- **PROBLEM 1**
Count the lines in the listing that contain the string "should", with uppercase and lowercase letters treated as different, and give only that number.

- **READING TEXT**
[Start]
Sometimes the morality of the shadow is truly at right angles to any and all of Kohlberg's stages of development. One can be at the highest stage, in which the "highest value [is] placed on human life, equality, and dignity," yet still the shadow presents us with moral dilemmas that challenge our value system. Wholeness demands the lower as well as the higher, a concept that is hard to reconcile with any model that presents advancing stages of development. Still, each of Kohlberg's stages can be seen as broader, more inclusive than the stage that preceded it. There are more possibilities open to the individual, coupled with more demands. Life may be cruel at the lowest stage, but it is simple: merely do what has to be done to avoid punishment. By the time we reach the highest stage, we have to accept our individual responsibility for the collective evil in the world. I was forced for the first time to learn that lesson when I was a freshman in college.
[End]
- **EXERCISE INPUTS**
[Start]
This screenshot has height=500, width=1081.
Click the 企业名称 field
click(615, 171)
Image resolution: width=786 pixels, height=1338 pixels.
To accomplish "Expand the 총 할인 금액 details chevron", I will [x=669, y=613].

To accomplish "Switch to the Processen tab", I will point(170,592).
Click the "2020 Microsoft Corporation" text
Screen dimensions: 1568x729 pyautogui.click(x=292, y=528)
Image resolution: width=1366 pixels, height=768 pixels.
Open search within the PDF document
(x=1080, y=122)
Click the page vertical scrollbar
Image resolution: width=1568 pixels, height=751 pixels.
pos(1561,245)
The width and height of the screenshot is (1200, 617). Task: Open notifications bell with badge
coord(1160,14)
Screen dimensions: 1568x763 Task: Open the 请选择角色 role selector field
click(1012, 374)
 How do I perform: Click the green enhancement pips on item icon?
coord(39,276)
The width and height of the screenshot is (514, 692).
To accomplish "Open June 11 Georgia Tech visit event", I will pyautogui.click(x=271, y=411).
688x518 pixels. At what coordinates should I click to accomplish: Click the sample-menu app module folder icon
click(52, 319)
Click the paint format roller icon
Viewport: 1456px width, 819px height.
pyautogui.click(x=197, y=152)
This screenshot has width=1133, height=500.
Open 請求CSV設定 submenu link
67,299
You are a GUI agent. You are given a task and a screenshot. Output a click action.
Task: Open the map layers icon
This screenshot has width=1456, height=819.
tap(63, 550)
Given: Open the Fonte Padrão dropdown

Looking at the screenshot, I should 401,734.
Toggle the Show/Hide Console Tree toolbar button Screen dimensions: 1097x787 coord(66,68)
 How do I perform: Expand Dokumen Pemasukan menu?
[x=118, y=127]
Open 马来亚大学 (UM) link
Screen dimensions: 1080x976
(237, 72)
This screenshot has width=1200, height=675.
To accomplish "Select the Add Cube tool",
[End]
- **PROBLEM 2**
Continue the passage on the shadow and Kohlberg's stages of moral development from its final sentence.

- **RESULT 1**
2

- **RESULT 2**
A Year at Texas A&M: I Get an Object Lesson in Morality

I spent my freshman year in college at Texas A&M University, a then all-male military school. I had applied and been accepted at several very good schools; the only trouble was that I couldn't afford them. "No problem," I thought. Because I had done very well the year before on the PSAT (Preliminary Scholastic Aptitude Test), I had assumed that this year I would do equally well on the SAT and get a General Motors scholarship that would pay for everything. That's the sort of assumption it's hard to imagine making except when you're young and cocky. As it turned out, I did very well on the SAT, but didn't score quite high enough to get a General Motors scholarship.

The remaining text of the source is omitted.